Lately I haven’t been focusing so much on living.  I’ve been trying to work through my feelings on death, dying, loss. My life expectancy has been cut drastically, and processing that takes a great amount of energy.  The issues of grief and grieving keep coming up in relation to different parts of my life – my family, my marriage, my children, my career, my hobbies and interests.

How do I reconcile what I thought I’d have with what I’m going to have?  Where are my priorities now?  Those things, whether they be goals, expectations, etc., that I’ve pushed off for later have to be addressed.

But first we’ll live.


Although I want to start focusing on just living again, I know it might not be my primary focus for a while.  I have to honor the feelings I have now.  I have to work through them.  But I yearn for the time when I can just live again.  When I can have the emotional and mental energy to be participate in conversations that aren’t about cancer.  When I can plan things and follow through.  When I can look ahead to living, not dying (even though I know that’s in the forecast, too).  When I can just relax.  When I’m not focused on grief.

But first I’ll grieve.

The kids are at day camp …

and now the days are mine again.

What I did yesterday

  1. Watched trashy tv shows
  2. Folded laundry
  3. Ate a large, not very healthy, lunch

What I’ve done today

  1. Began an art journal
  2. Played with the rabbits
  3. Weeded part of my garden
  4. Drew things on my hands to see how a tattoo might look
  5. Read “The Purity of Vengeance” – almost done
  6. Watched a little bit of trashy tv
  7. Pinned things on Pinterest
  8. Ate a healthier lunch

I think today’s achievements are certainly better, healthier than yesterday’s achievements.  But I can also recognize that yesterday I really needed to just zone out with laundry in my hands and Housewives in front of my eyes.

I’m learning to recognize some of my limits, acknowledge them, accept them.  I’m not the mom I want to be.  I’m not the wife I want to be.  I’m not taking care of my life the way I want to.  I am doing what I can, though.  And hopefully I will get to a point where my brain is a little clearer and I have more capacity for other things.

Grass Valley Trail and my mom

There are times when I feel as if I could hike forever. A good trail with rolling hills, sun light burning down on me in the meadows and gently filtering in through the leaves in the forests. Earbuds playing my favorite tunes. I can walk and dance and sing all day. Especially when I want to avoid everything else.

Like today.

Yesterday my mom was diagnosed with kidney cancer. It’s the same as I have – renal cell carcinoma. They haven’t staged it yet, but since it hasn’t spread, it is less severe, more easily treated than mine. Perhaps curable, unlike mine.

I feel so helpless. I can’t help her. I can’t help me. I barely have the ability to cope with my diagnosis. How can I support my mom in hers? Who will I cling to like I’ve clung to her? Will we cling to each other, hoping for the best?

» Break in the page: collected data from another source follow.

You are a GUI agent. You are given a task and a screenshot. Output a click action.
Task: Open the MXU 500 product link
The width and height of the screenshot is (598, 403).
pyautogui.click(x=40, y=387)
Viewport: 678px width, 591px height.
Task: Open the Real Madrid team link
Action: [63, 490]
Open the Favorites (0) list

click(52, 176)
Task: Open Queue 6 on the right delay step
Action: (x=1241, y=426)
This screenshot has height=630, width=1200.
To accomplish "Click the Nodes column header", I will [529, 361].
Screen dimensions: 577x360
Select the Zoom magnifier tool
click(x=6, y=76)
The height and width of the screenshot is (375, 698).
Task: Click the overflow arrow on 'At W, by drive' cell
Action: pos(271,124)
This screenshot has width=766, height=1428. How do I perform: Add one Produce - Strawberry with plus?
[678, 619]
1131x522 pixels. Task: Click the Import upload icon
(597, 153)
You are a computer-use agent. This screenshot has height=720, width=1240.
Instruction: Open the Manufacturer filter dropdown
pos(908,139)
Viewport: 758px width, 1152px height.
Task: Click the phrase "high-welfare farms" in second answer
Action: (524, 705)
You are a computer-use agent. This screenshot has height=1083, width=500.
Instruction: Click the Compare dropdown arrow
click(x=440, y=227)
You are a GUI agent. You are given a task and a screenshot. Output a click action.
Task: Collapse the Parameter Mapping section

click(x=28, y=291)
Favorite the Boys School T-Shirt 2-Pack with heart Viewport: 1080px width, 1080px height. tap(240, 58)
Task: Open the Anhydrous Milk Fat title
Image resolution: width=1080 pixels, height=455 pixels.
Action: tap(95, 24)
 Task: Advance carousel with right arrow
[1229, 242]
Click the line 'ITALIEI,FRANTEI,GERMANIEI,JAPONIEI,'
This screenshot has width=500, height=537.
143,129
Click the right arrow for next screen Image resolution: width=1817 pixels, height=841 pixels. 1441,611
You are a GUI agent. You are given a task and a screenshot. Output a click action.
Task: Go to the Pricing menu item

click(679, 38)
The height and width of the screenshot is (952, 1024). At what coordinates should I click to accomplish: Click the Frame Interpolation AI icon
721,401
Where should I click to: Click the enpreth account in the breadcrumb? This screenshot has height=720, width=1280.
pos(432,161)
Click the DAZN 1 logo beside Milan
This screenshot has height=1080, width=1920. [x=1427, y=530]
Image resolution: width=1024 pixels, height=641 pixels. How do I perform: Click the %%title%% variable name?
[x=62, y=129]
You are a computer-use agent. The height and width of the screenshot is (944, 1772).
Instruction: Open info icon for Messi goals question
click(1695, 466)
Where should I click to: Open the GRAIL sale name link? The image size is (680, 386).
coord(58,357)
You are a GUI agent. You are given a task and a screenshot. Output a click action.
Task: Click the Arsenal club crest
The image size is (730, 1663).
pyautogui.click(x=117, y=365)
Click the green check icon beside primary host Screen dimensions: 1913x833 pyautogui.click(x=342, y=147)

I sit on the stone bridge where I’ve stopped for a rest and to write. To help clear the thoughts banging around in my brain. A cool breeze blows through, making the eucalyptus trees creak and the redwoods sway.

I tell myself I can’t go down the road of what ifs, even though I already have. What if it isn’t as simple as her doctors make it seem? What if? I can’t even go further down that path.

So I put the earbuds back in, pick myself up off that stone bridge, and start walking. Down a real path that is lined with trees and wildflowers. That will give me a little more time to escape from reality. Where I can sing and dance and hope nobody sees me trying to push these thoughts away.